Ketegangan antara Filipina dan Cina meningkat dalam beberapa bulan terakhir. Kapal penjaga pantai kedua negara beberapa kali terlibat konfrontasi di wilayah sengketa, memunculkan kekhawatiran atas stabilitas kawasan.

“Laut Cina Selatan baru menjadi perhatian ketika insiden di lapangan memanas, dan belakangan memang memanas,” kata seorang diplomat Asia Tenggara kepada AFP di sela-sela KTT ASEAN.

Selama lebih dari dua dekade, ASEAN dan Cina terus bernegosiasi untuk menyusun code of conduct atau pedoman perilaku di Laut Cina Selatan. Proses ini diharapkan dapat mencegah konflik terbuka dan menciptakan mekanisme penyelesaian sengketa yang lebih jelas. Kedua pihak menargetkan kesepakatan dapat tercapai tahun depan setelah pembahasan yang tertunda sejak awal 2000-an.

Dalam pidatonya, Presiden Marcos menegaskan pentingnya kerja sama regional di tengah meningkatnya ketegangan. “Ada hasil positif yang bisa dicapai jika kita berkomitmen untuk bekerja sama dan menjalin keterlibatan yang bermakna, terutama di Laut Cina Selatan,” ujarnya.
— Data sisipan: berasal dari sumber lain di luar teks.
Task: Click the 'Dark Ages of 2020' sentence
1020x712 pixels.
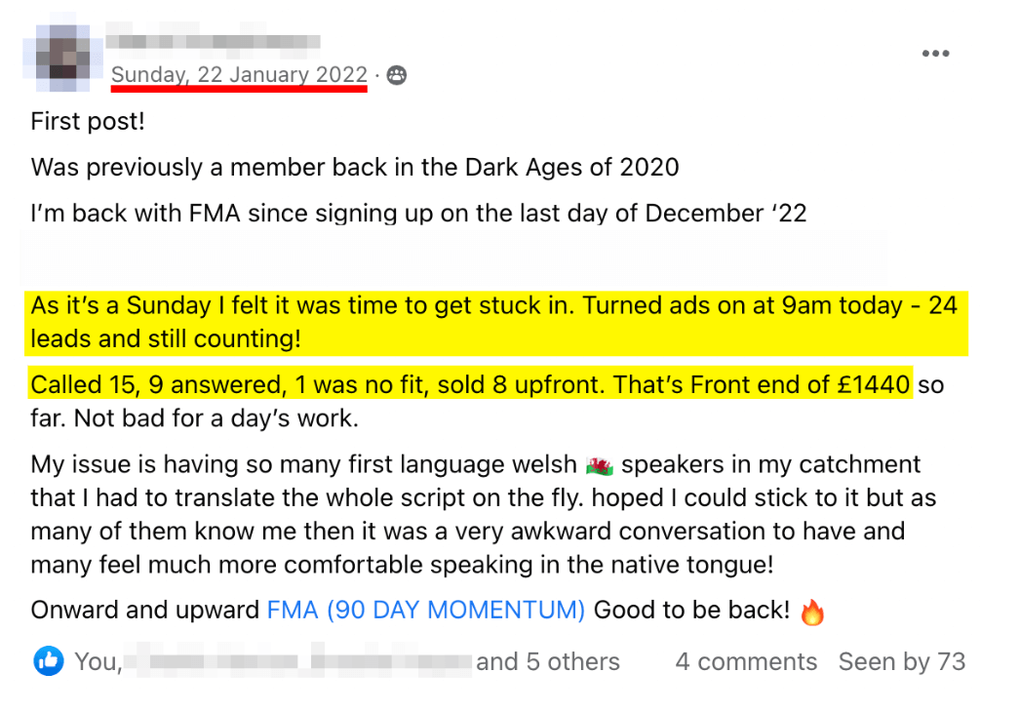Action: [355, 168]
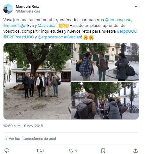145x154 pixels.
Task: Open the @manelagui mention
Action: click(x=15, y=26)
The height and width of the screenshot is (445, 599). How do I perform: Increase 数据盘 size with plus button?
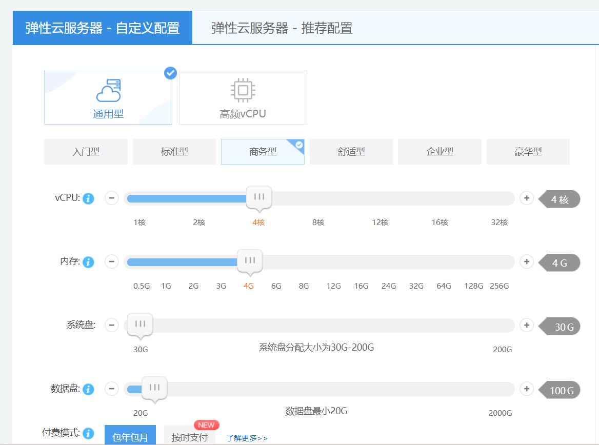[527, 389]
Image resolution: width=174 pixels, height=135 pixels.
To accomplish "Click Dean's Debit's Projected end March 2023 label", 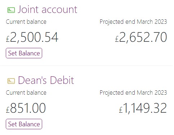I will (x=133, y=93).
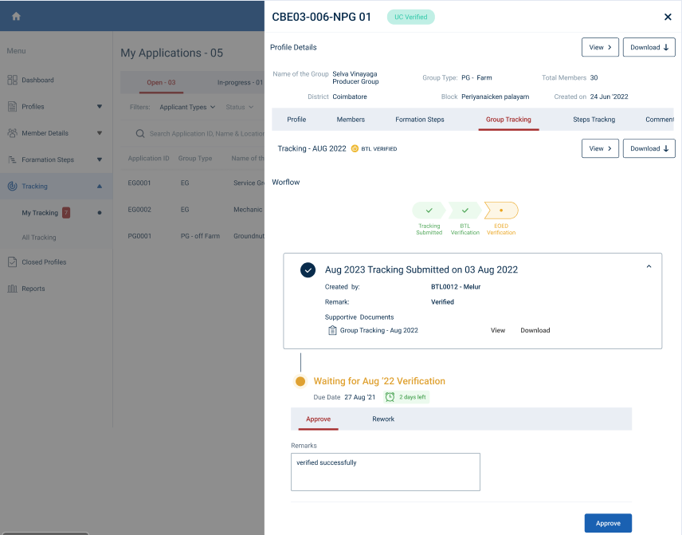Open the Formation Steps tab
Screen dimensions: 682x535
420,120
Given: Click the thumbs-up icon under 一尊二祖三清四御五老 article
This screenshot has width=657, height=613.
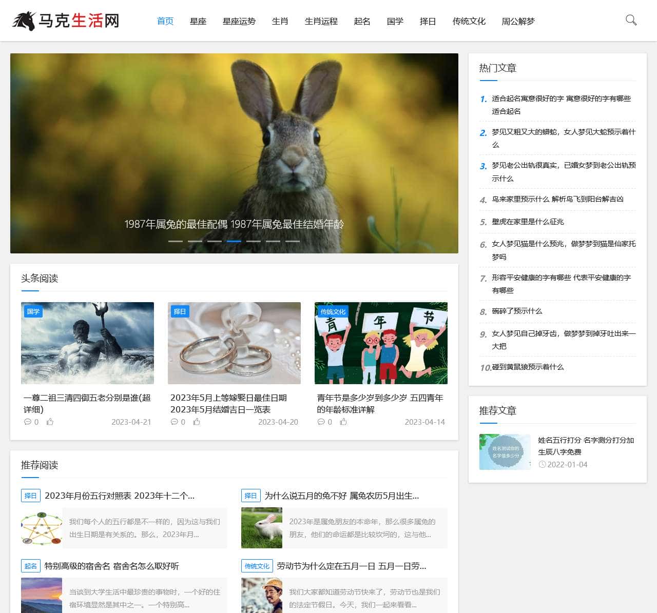Looking at the screenshot, I should pyautogui.click(x=49, y=422).
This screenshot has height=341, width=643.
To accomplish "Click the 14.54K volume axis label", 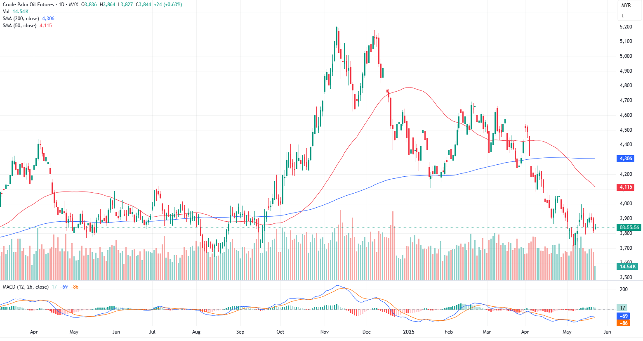I will [628, 267].
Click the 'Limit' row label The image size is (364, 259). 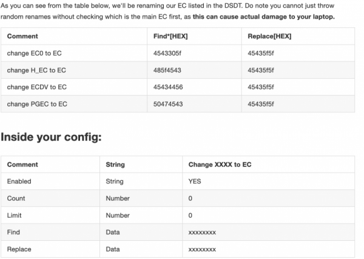(15, 215)
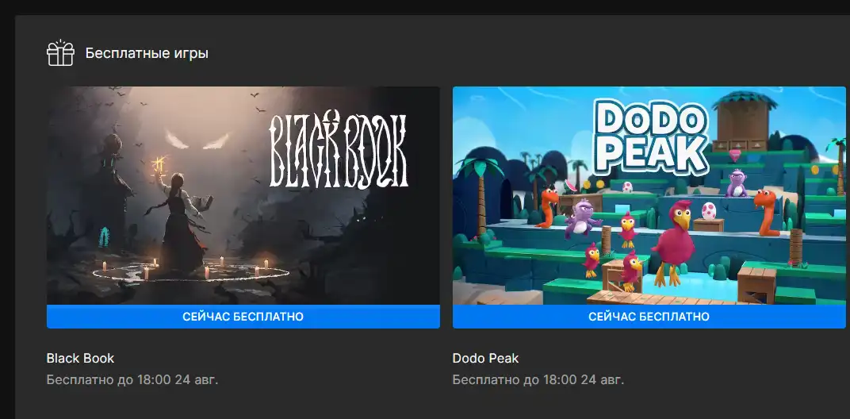Click the Dodo Peak logo in artwork
Screen dimensions: 850x419
pyautogui.click(x=649, y=138)
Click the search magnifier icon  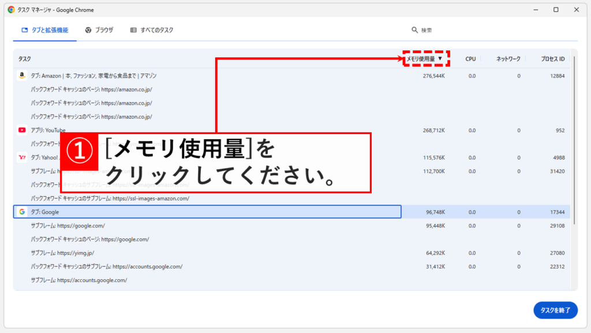point(414,29)
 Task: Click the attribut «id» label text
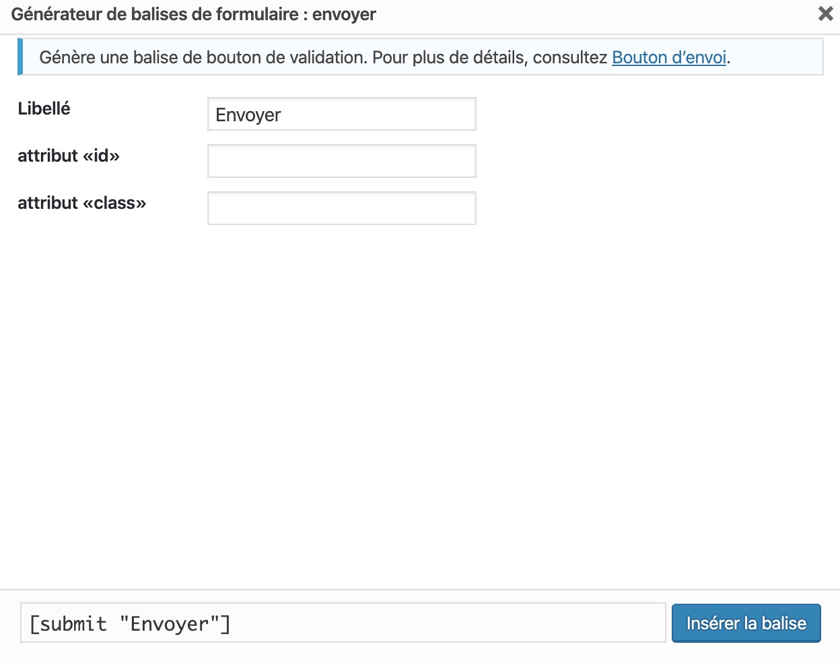pyautogui.click(x=68, y=156)
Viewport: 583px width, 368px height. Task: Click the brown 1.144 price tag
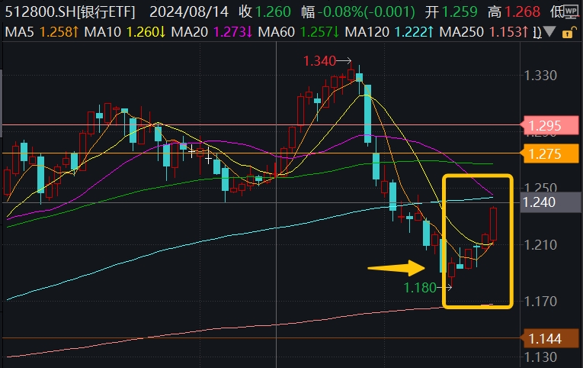(x=543, y=337)
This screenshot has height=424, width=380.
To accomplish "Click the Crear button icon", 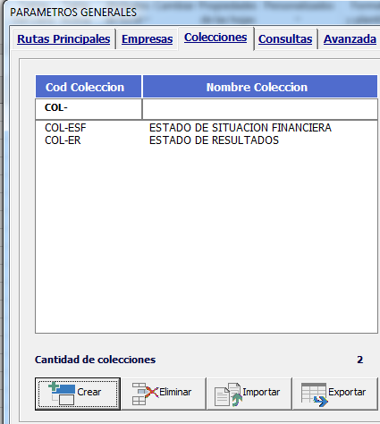I will [62, 394].
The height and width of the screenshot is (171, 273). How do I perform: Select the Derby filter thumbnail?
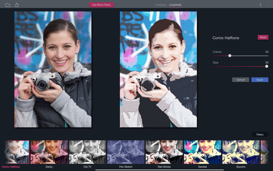[49, 152]

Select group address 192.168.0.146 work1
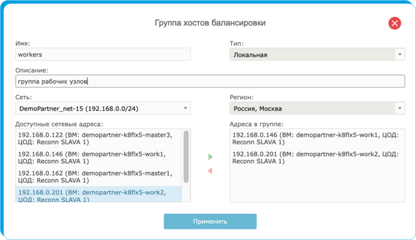[x=317, y=139]
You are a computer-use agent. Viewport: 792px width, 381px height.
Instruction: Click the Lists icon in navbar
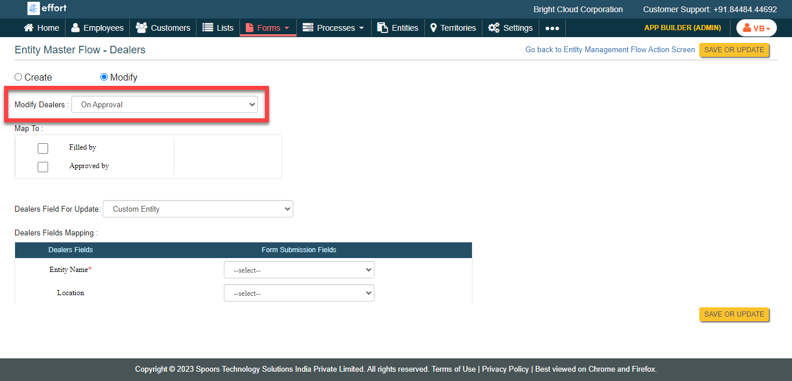click(x=208, y=28)
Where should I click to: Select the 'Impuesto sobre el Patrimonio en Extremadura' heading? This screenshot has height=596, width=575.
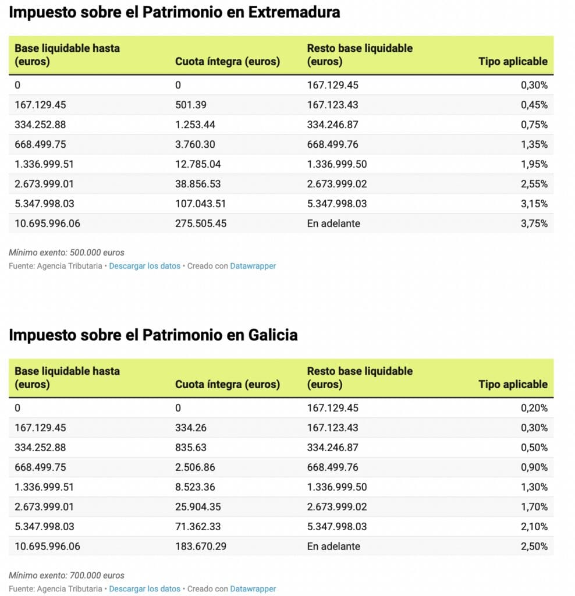175,12
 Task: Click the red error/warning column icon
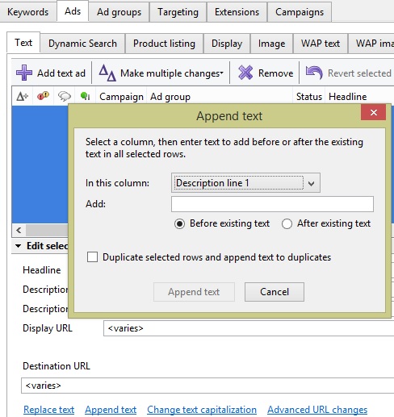click(x=43, y=96)
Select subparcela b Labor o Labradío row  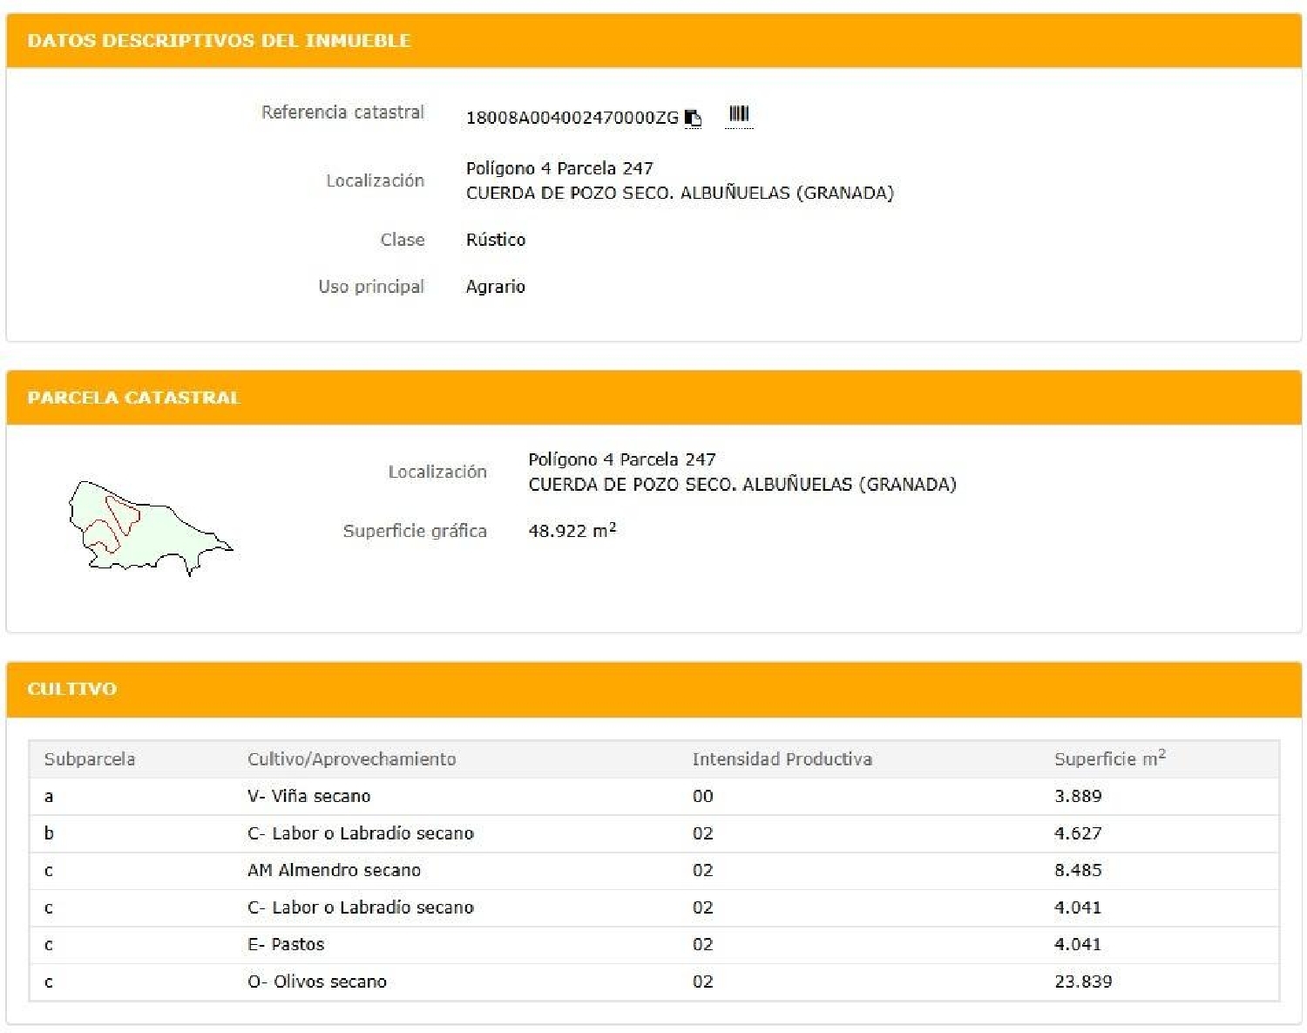tap(360, 833)
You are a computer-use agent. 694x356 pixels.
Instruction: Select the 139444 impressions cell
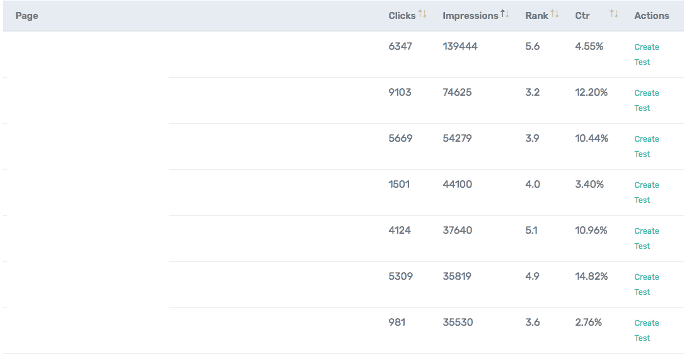click(460, 46)
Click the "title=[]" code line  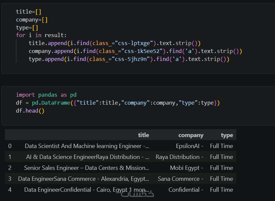[x=28, y=12]
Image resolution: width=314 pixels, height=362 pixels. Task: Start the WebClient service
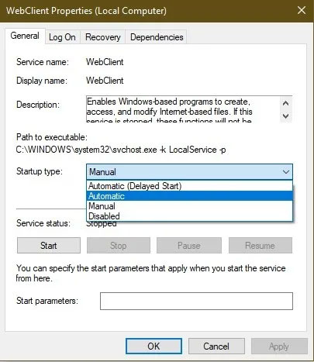[49, 246]
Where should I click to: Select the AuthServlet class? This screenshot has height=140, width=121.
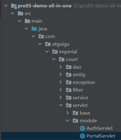coord(100,128)
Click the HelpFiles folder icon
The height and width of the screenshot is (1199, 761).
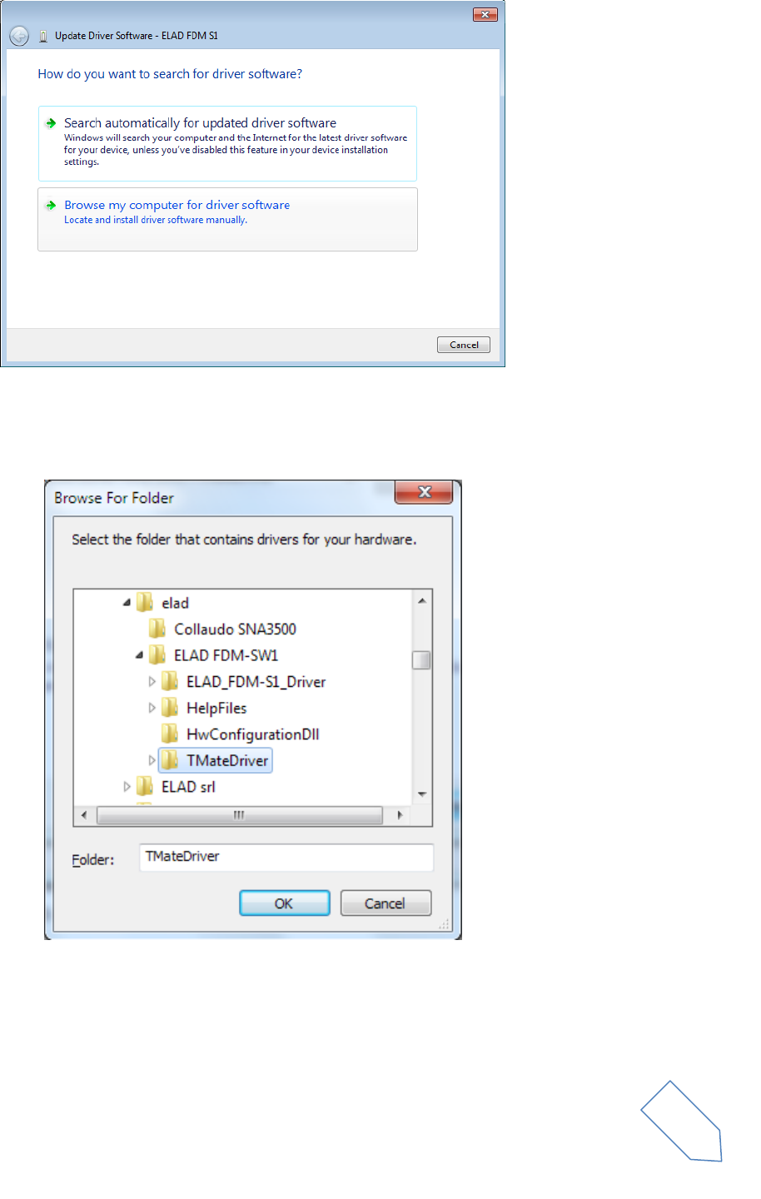click(170, 708)
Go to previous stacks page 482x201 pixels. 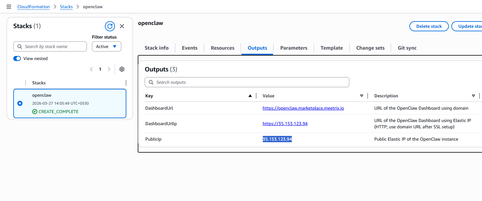(x=91, y=69)
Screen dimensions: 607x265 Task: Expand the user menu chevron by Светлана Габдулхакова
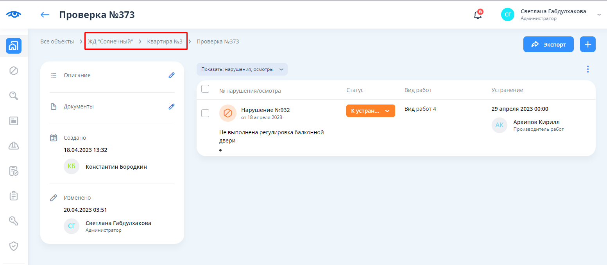(599, 14)
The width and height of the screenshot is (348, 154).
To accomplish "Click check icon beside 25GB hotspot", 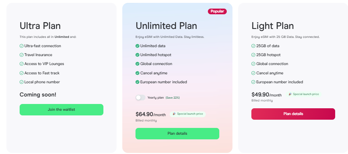I will pyautogui.click(x=253, y=55).
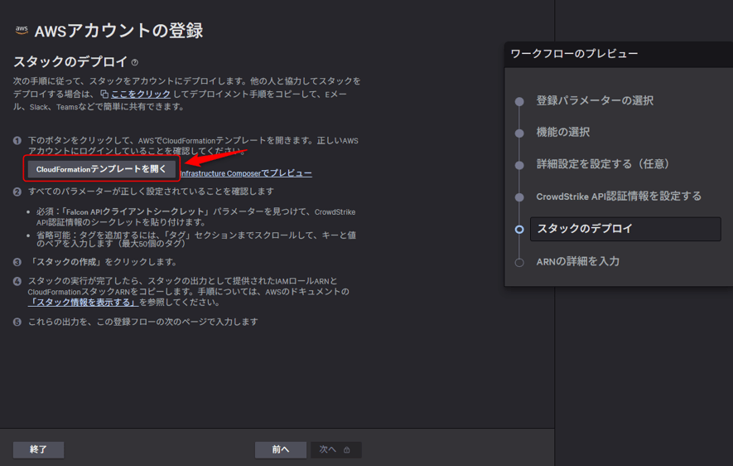Click the lock icon on 次へ button

pyautogui.click(x=347, y=450)
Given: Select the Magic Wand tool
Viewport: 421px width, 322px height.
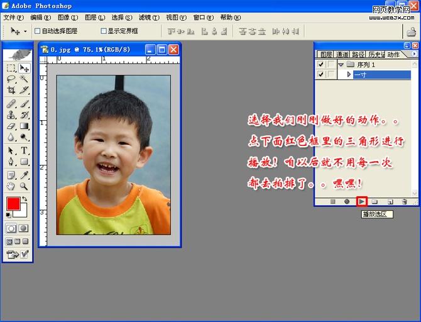Looking at the screenshot, I should pyautogui.click(x=25, y=79).
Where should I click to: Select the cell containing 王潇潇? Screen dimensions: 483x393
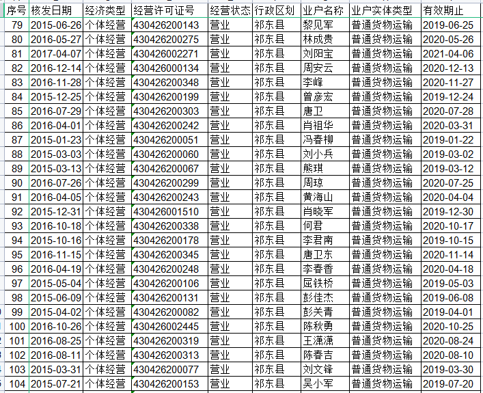[318, 340]
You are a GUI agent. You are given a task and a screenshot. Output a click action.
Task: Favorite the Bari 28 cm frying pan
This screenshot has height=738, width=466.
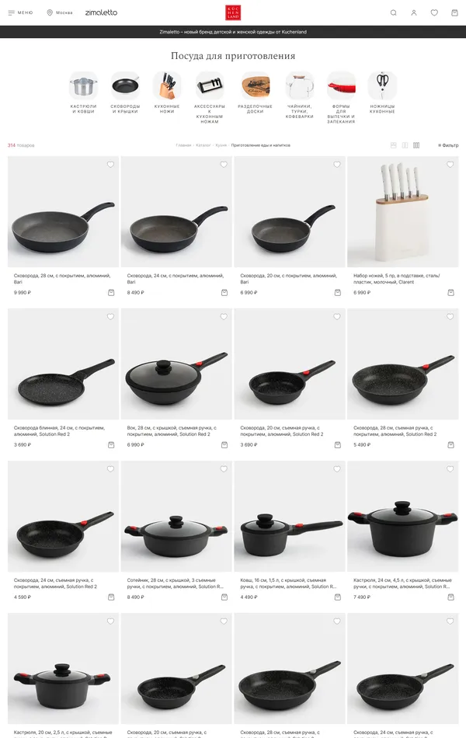pos(110,164)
Namun, analis geopolitik asal Manila, Don McLain Gill, menilai bahwa kesepakatan dengan Cina kemungkinan tidak akan mengikat secara hukum. “Cina mungkin akan menyetujui hal-hal simbolis, tetapi tidak yang benar-benar bisa mengekang tindakannya di lapangan,” katanya.

Selain isu Laut Cina Selatan, Filipina juga akan memikul tanggung jawab menangani krisis di Myanmar yang masih dilanda perang saudara sejak kudeta militer 2021. Analis internasional Mustafa Izzuddin dari Solaris Strategies Singapore mengingatkan agar isu Laut Cina Selatan tidak menutupi prioritas lain ASEAN.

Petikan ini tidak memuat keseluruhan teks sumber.